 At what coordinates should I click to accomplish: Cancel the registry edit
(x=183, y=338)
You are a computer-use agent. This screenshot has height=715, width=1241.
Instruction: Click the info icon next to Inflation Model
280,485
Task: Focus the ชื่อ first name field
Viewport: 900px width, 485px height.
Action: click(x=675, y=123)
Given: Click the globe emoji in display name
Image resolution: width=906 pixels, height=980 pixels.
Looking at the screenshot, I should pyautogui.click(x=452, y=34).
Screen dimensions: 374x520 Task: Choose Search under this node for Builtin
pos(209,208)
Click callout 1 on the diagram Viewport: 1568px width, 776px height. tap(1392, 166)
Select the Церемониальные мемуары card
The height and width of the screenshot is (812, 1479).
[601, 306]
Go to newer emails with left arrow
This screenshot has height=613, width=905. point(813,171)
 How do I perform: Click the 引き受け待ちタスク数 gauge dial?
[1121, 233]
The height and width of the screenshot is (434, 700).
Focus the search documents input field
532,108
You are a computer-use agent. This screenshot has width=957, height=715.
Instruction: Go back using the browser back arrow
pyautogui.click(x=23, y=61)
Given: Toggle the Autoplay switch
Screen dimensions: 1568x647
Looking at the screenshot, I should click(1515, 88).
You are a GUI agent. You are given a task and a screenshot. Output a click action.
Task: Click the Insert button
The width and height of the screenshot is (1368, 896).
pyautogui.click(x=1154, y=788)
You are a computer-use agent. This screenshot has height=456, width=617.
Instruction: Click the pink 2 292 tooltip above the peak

◆ **What you should do**: Transcribe the records above exactly as they appear.

◆ **Answer space**:
 At what coordinates should I click to accomplish: Cancel the registry edit
(x=183, y=338)
You are a computer-use agent. This screenshot has height=715, width=1241.
Instruction: Click the info icon next to Inflation Model
280,485
Task: Focus the ชื่อ first name field
Viewport: 900px width, 485px height.
Action: click(x=675, y=123)
Given: Click the globe emoji in display name
Image resolution: width=906 pixels, height=980 pixels.
Looking at the screenshot, I should pyautogui.click(x=452, y=34).
Screen dimensions: 374x520 Task: Choose Search under this node for Builtin
pos(209,208)
Click callout 1 on the diagram Viewport: 1568px width, 776px height. tap(1392, 166)
Select the Церемониальные мемуары card
The height and width of the screenshot is (812, 1479).
[601, 306]
Go to newer emails with left arrow
This screenshot has height=613, width=905. point(813,171)
 How do I perform: Click the 引き受け待ちタスク数 gauge dial?
[1121, 233]
The height and width of the screenshot is (434, 700).
Focus the search documents input field
532,108
You are a computer-use agent. This screenshot has width=957, height=715.
Instruction: Go back using the browser back arrow
pyautogui.click(x=23, y=61)
Given: Toggle the Autoplay switch
Screen dimensions: 1568x647
Looking at the screenshot, I should click(1515, 88).
You are a GUI agent. You are given a task and a screenshot. Output a click action.
Task: Click the Insert button
The width and height of the screenshot is (1368, 896).
pyautogui.click(x=1154, y=788)
You are a computer-use agent. This screenshot has height=456, width=617.
Instruction: Click the pink 2 292 tooltip above the peak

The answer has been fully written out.